- [PROVIDED DATA]:
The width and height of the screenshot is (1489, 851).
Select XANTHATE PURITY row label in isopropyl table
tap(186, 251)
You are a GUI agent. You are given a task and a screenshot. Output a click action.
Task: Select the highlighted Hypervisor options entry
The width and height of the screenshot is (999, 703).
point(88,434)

- [YOUR GOAL]: Set down each entry above again exactly as it reads.

- [ANSWER BELOW]:
The width and height of the screenshot is (1489, 851).
Select XANTHATE PURITY row label in isopropyl table
tap(186, 251)
You are a GUI agent. You are given a task and a screenshot. Output a click action.
Task: Select the highlighted Hypervisor options entry
The width and height of the screenshot is (999, 703).
point(88,434)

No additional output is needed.